ハク「・・・・2人共ごめん、足元がほぼ見えなくてね。」




ハネダ「寿命が縮まる・・・・。」




ノブハラ「いや・・・仕方ない・・・。でもあの男性は本当に廃校の方に向かって行ったぞ・・・。追手ではなさそうだな・・・。よかった・・・・・。でも・・・・ここに居る事がバレると警察に通報される可能性があるから、絶対に向こうにはバレないようにはしないといけない。」



 どうやら今宵来た男性は、警備員のようでした。こんな夜中に、こんな山奥まで一人で来るなんて一体あの人はどういった仕事をしているのでしょうか・・・・。怖くないのでしょうか・・・・。

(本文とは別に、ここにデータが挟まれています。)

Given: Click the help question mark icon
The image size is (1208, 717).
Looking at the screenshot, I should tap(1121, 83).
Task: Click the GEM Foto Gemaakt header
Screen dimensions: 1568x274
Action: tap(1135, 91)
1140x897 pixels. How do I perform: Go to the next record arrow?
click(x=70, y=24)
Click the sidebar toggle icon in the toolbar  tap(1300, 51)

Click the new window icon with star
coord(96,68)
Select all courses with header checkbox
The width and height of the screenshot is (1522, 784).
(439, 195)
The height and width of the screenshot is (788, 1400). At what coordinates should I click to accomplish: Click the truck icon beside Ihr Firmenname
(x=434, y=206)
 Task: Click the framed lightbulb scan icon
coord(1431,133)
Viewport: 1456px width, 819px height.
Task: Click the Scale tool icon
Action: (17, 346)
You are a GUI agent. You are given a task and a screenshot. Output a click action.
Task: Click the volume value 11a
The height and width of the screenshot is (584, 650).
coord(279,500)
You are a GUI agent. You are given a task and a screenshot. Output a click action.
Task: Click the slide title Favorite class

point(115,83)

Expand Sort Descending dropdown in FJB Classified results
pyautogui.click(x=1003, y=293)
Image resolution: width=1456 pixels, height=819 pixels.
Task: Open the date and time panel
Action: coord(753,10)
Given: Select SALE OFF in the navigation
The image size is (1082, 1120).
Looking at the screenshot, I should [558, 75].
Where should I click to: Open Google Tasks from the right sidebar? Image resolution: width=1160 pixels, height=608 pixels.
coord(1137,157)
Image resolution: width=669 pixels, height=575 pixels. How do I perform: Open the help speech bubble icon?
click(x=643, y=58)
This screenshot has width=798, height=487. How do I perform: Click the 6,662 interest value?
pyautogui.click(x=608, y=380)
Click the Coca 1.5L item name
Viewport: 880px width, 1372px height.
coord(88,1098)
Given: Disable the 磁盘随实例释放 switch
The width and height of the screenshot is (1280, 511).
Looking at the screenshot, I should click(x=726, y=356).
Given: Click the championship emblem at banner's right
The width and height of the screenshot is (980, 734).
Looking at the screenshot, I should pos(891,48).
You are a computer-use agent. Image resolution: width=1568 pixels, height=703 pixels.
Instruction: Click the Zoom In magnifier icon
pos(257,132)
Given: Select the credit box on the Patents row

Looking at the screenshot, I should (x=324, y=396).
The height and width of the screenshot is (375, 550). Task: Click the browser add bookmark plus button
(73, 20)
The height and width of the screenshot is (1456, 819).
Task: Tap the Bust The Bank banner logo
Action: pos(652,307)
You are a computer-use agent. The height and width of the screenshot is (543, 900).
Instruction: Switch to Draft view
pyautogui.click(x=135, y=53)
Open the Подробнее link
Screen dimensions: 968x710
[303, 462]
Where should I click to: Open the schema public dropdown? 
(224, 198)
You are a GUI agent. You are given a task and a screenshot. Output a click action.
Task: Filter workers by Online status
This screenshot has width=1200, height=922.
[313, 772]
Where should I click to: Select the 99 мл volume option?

 約30分後、そのヘルメットの男性は車に乗って出ていきました。



ノブハラ「そうか・・・廃校側に車を停める場所が無いから、アトリエの前に停めたのか・・・・。」





ハネダ「よかったぁ・・・・マジで気を付けようぜ。小便漏らしそうだった・・・・。」




ノブハラ「・・・それとハネダ、夜にタバコは禁止だ。・・・火が原因で居場所がバレる可能性がある。匂いも出るし禁止だ。」



ハネダ「・・・・確かにそうだな・・・・気分転換に吸ったんだよ・・・。・・・やめるよ。」




ハク「トイレ行く時も気を付けよう。ここって本当に誰が来るかわからないね・・・。廃校になっているから絶対誰も来ないと思ってた。」




 このアトリエの直ぐ近くに昔小学校だった廃校と、山を登った所に電波塔、太陽光発電所があり、少し山を下りた所に公民館がありました。設備業者や公的な仕事をしている人間が出入りする可能性がここにはありました。




 いつどこで通報されるか分からない恐怖、そしていつ追手が来るか分からない恐怖。それらの恐怖が私達を襲っていました。




ハク「なんか目が覚めちゃった・・・。ハネダ、変わるよ見張り番・・・・。」



ハネダ「いいの?あと1時間あるよ?」



ハク「いいよ、私もう充分寝たから。」



 ハネダとバトンタッチし、窓際の席につきました。



 月が綺麗でした。こんな夜でも月が綺麗でした。



 静寂の闇の中、3人はそれぞれの考えを巡らせていました・・・・。